By Gerry Shih and Lisa Baertlein
SAN FRANCISCO -- Starbucks (SBUX) plans to switch its processing of debit and credit card payments to mobile payments start-up Square, the two companies said Tuesday, in a deal will help establish two-year-old Square as a bona fide player in the industry.
As part of the deal, the world's biggest coffee chain will invest $25 million into Square, the San Francisco-based company led by Jack Dorsey, co-founder of social media company Twitter.
The alliance comes at a time when Square is facing increasingly stiff competition from rivals like eBay (EBAY) and Intuit (INTU), which offer their own mobile payment processing tools.
Starbucks Chief Executive Howard Schultz, who will join Square's board, said the tie-up would lower payment processing fees at the coffee chain's almost 7,000 company-owned shops in the United States.
He declined to say which payment processor Square was displacing or how much the company would save.
"Hopefully the Starbucks partnership with Square is a catalyst for new businesses signing up with Square because in a sense we will validate with great confidence Square's position in the marketplace versus others," Schultz said in a joint interview with Dorsey.
In its quest for small business clients who do not currently accept credit cards, Square typically touts its flat, 2.75 percent-per-transaction fee as a simple alternative to the various fees that some payment processors charge.
The company has grown swiftly, saying in June that it was processing more than $6 billion a year in payments.
"Obviously, as you scale up you do see reductions in cost and Starbucks is a very significant scale compared to a lot of other merchants in the world," Dorsey said.

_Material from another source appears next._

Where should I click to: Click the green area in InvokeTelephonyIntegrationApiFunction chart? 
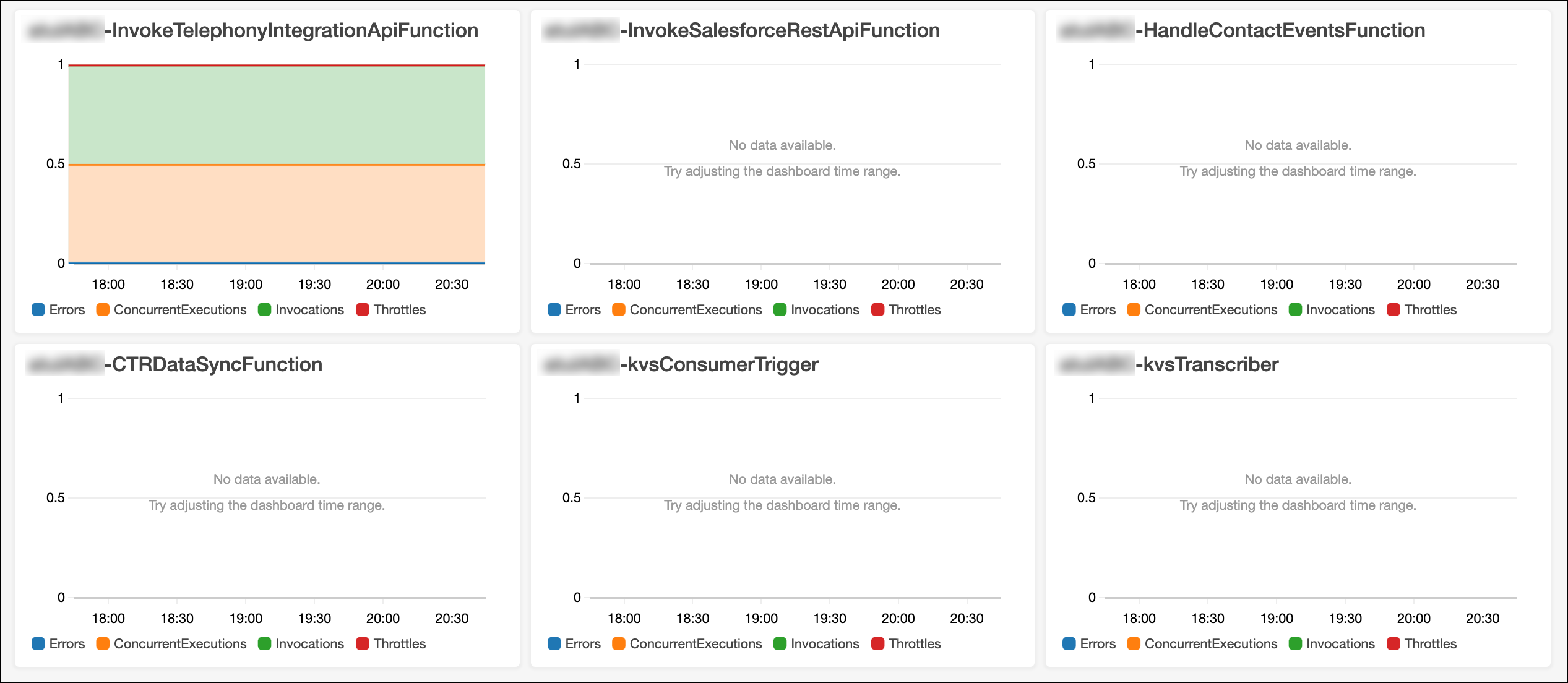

At least initially, consumers will not notice anything different about how a barista swipes their cards, but Starbucks plans to roll out other Square products, including one that allows stores to sense when a user has walked in the door, and accept payments simply by taking the user's name.
Starbucks has been a successful early adopter of technology ranging from mobile payment options to social media marketing tools like Facebook (FB) and Twitter.
In early 2011, it released a mobile phone app that lets users load money onto their smartphones, which is then scanned to pay for drinks at the cash register. It now boasts more than 1 million mobile transactions a week in the United States.